Comments show that the public was fairly surprised about the ability to track the car. However, that’s not what raised flags for privacy experts. Eva Galperin, the Director of Cybersecurity at the Electronic Frontier Foundation, said that while tracking a vehicle without disclosing it is “gross,” making TikToks about it is an entirely different issue.

The story of the public Porsche bashing isn’t unique. In fact, social media is filled with Turo fleet owners complaining about renters.

Tiktok is just one example where hosts come to complain about renters, whether it be slamming their driving habits or sharing stories about how their vehicles were improperly used or damaged (for example, John and Kyle later posted a video saying that the renter accidentally filled up the Porsche’s oil with gasoline). There are also Facebook groups where owners share these experiences with one another, asking for advice while posting locations and driving data.

This isn’t the first time we’ve heard about Turo hosts using trackers to spy on owners while their vehicles were loaned out.

Earlier this year, the owner of a Tesla Model 3 who was renting out their car on Turo tracked their car throughout the trip. He saw that the renter brought the car to what he believed was a mechanic, only to find the renter had disassembled a portion of the vehicle to test fit aftermarket parts. In this case, the tracker was able to help the Tesla owner recover their vehicle while the renter was in violation of their rental agreement, however, one might feel a bit creeped out knowing that their every move is being watched.

While this type of behavior might seem a bit unprofessional, abusing a rental car could be seen in a similar light. Many hosts say that they purchase these types of trackers specifically to understand how their vehicles are being treated and to protect against theft should a renter not return the vehicle on time, or if the vehicle is stolen while in their possession.

In fact, Turo explicitly permits GPS tracking devices and even cameras in vehicles rented on its platform. There are several caveats, however, like receiving consent to use a dashcam in a rental. Turo doesn’t, however, require that an owner disclose a tracking or telematics device in the United States—and many Turo hosts in Facebook groups advise against telling renters that their vehicle is being tracked.

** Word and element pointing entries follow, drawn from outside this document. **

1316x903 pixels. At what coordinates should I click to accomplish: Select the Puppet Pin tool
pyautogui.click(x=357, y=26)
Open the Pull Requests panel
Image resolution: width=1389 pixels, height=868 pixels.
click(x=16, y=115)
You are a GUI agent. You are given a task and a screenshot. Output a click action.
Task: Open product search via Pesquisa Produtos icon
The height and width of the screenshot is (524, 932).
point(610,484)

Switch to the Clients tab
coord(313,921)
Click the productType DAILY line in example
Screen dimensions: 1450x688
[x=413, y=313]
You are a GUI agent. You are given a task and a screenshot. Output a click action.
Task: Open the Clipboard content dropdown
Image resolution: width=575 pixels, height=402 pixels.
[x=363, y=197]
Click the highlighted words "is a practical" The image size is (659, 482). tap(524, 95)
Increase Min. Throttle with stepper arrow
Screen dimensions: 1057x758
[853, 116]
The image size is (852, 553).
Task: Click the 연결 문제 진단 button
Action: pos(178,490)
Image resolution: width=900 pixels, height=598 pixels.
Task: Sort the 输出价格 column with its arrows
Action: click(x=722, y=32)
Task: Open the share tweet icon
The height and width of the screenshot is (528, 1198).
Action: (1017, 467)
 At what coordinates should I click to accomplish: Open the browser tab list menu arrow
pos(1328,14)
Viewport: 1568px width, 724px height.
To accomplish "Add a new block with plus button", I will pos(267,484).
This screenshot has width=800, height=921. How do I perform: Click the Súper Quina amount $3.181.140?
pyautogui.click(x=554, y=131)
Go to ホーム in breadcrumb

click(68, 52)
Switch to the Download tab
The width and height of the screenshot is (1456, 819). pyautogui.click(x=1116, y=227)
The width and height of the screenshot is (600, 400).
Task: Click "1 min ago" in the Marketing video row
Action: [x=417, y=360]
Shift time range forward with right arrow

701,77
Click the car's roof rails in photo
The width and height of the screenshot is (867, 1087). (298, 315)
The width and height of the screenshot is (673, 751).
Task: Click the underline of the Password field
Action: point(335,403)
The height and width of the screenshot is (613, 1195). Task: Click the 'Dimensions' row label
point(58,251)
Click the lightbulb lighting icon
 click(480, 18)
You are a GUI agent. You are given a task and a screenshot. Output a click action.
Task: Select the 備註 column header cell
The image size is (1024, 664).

Vehicle tracking on Turo seems to be a double-edged sword. While it seems to be a necessity in order to thwart vehicle abuse and theft, hosts seem to be engaged in micromanaging-like behavior, watching every twist and turn that renters take. Perhaps knowing that a vehicle is being tracked will dissuade renters from abusing their rental cars, or maybe even from renting a car from Turo altogether. And when it comes to displaying that information in public posts, perhaps Eva Galperin’s description of “gross” does fit the bill.